One issue is how much storage the blockchain takes up. With an 8MB block size, that increases the storage requirements by up to that much every 10 minutes in perpetuity. Instead of 100 GB for Bitcoin, for example, Bitcoin Cash could have already been up to 800 GB. It’s argued that hard drives are cheaper now than ever before, and while that is true, the simple fact is that it still requires full nodes to have large drives for the data, and not everyone wants to go through that just to keep a copy of the blockchain available for the network.
It’s also worth noting that there are a lot of nodes that are run on VPSs, and this raises their storage costs, therefore increasing the overall monthly costs of running them. While not an issue to everyone, there are many that are cautious about their spending, and this can push them out from taking part.
Bandwidth and Syncing
Syncing a full blockchain can take some time. For Bitcoin, it can take a day or longer, depending on the system it’s being done on. If the blockchain were 8x as large, that would then take 8 days or longer, which is a massive amount of time. It’s not unheard of for a blockchain to be corrupted locally and force a re-download of the entire thing, and that can already be painful.
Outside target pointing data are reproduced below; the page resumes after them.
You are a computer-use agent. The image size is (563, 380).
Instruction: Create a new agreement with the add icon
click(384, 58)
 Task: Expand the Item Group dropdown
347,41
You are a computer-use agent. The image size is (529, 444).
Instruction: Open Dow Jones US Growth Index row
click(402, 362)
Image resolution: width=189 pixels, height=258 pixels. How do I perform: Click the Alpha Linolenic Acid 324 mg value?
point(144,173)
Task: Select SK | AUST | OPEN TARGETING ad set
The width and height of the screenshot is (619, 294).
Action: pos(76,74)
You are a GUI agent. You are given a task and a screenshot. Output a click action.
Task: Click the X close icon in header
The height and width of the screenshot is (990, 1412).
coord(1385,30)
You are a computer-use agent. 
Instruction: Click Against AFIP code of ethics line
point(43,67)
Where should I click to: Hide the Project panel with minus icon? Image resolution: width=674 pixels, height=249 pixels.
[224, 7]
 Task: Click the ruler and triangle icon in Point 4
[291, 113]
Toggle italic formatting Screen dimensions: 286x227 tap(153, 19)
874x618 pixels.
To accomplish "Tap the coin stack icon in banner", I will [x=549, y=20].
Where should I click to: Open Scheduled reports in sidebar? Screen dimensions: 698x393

On top of the syncing, there are also bandwidth concerns. Many ISPs have limits on how much a user can download or upload in a month before being throttled, cut off entirely, or charged extra. Downloading 100 GB and 800 GB are in two vastly different ballparks when it comes to bandwidth usage, and there are also speed concerns, where many have already complained about simply not having a fast enough connection to get caught up.
Moving Towards Centralization
We haven’t seen the full effects of bigger blocks yet because Bitcoin Cash is still going through adoption and is a small niche at the moment (much like its big brother was), but as it becomes costlier to run full nodes, more people will stop doing so. As this happens, it ends up getting to the point where there are mostly people using lite clients, allowing the centralized parties to handle the rest. While anyone can still take part, the simple fact is that there is a huge difference between a day and $5 per month to run one and a week and $20+ per month, and that will be seen over time in the number of nodes. It’s also true that Bitcoin will be going through the same situation, but at a much slower rate.
Bitcoin Cash looks to be here to stay. It’s being adopted by more and more people, and the number of services that accept it is still growing. Its bigger blocks can definitely become a hindrance in the future, and it will be interesting to see just what the development team has in store for alleviating those problems. As for now, note that due to not having full blocks as it is, the overall effect is yet to be seen.